The stock was down 22% Thursday, deepening a year-to-date nosedive of 40% as of the close of trading on Wednesday.
“We are at a point where the current pharmacy model is not sustainable, and the challenges in our operating environment require we approach the market differently,” CEO Tim Wentworth told investors.
Retail pharmacy chains like Walgreens have faced years of challenges, as Barron’s reported earlier this year, as the reimbursement rates they receive from pharmacy-benefit managers to pay them for the prescription drugs they sell have plummeted.
On a Thursday call to discuss its quarterly results with investors, Wentworth said that a quarter of its U.S. retail stores don’t contribute to the segment’s adjusted operating income, and that the company will close a “significant portion of these underperforming stores.”
Walgreens had just over 8,700 U.S. retail locations at the end of its 2023 fiscal year.
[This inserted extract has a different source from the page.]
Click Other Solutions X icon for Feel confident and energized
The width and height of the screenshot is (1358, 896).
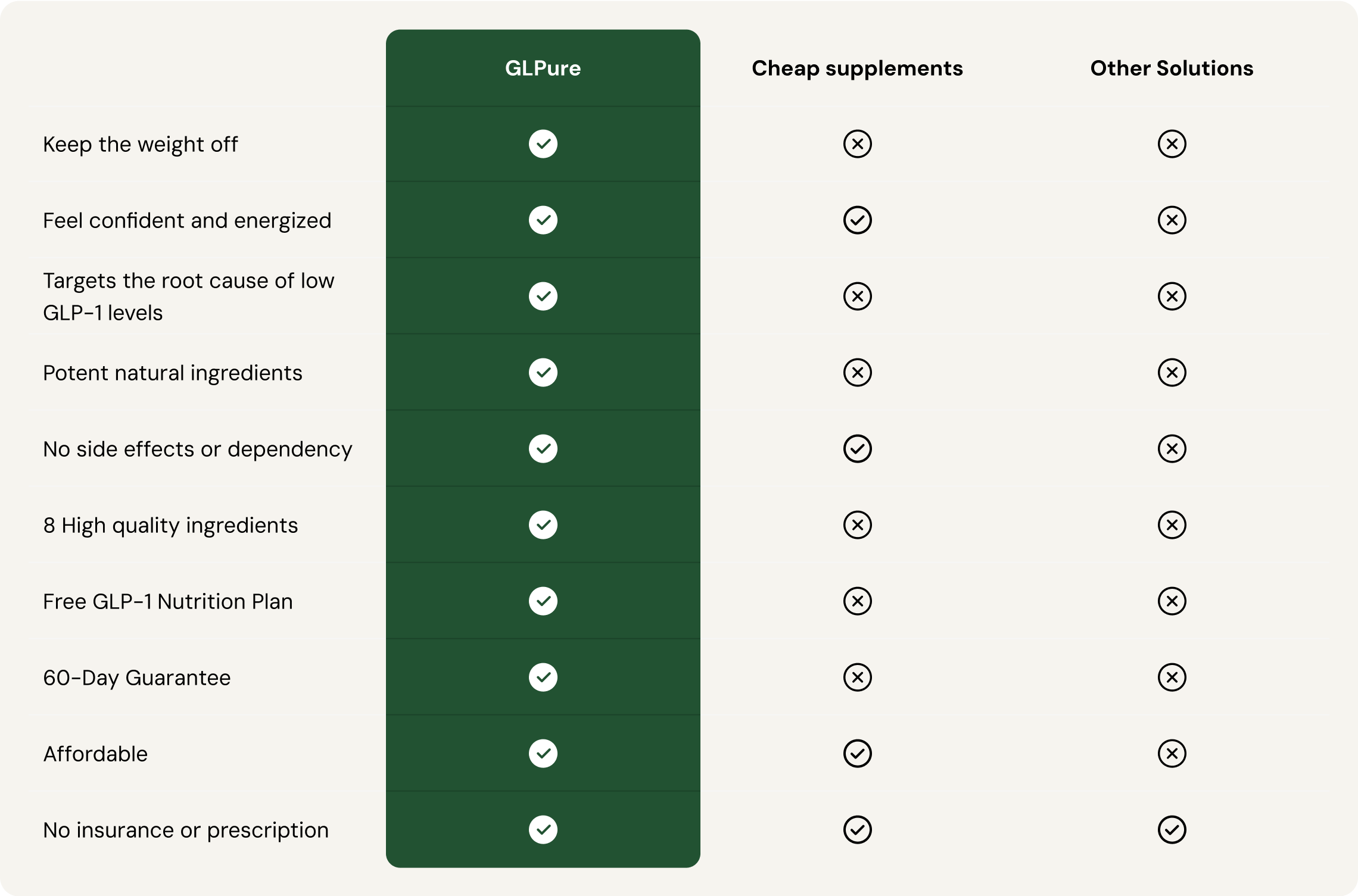pyautogui.click(x=1172, y=220)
That puts more than 2,100 Walgreens locations at risk of closure.
Wentworth said Walgreens will work to make the “underperforming” stores that it doesn’t close profitable. “We will contemplate additional closures if performance does not improve,” he said.
Walgreens cut its full-year financial guidance, saying it expects fiscal 2024 earnings of $2.80 a share to $2.95 a share, down from previous expectations of $3.20 a share to $3.35 a share. Analysts surveyed by FactSet have been expecting a full-year profit of $3.21 a share.
The company reported fiscal third-quarter adjusted earnings of 63 cents a share from sales of $36.4 billion. Analysts surveyed by FactSet were expecting earnings of 68 cents a share on sales of $35.9 billion.
“We continue to face a difficult operating environment, including persistent pressures on the U.S. consumer and the impact of recent marketplace dynamics which have eroded pharmacy margins,” Wentworth said in a statement. “Our results and outlook reflect these headwinds, despite solid performance in both our International and U.S. Healthcare segments.”
Adjusted operating income for the company’s troubled U.S. retail pharmacy segment was $501 million in the quarter, down from $962 million for the same quarter last year, even though sales for the segment rose from $27.9 billion to $28.5 billion.
Walgreens said that over the first nine months of its 2024 fiscal year, its operating loss has been $13.1 billion, up from $6.4 billion in the same period in 2023. That includes a $5.8 billion noncash goodwill impairment charge related to VillageMD, the primary-care chain it owns.
Adjusted operating income for Walgreen’s U.S. retail pharmacy business fell from $5.4 billion in the company’s 2016 fiscal year to $3.7 billion in its 2023 fiscal year, which ended last August. That is a 31% drop.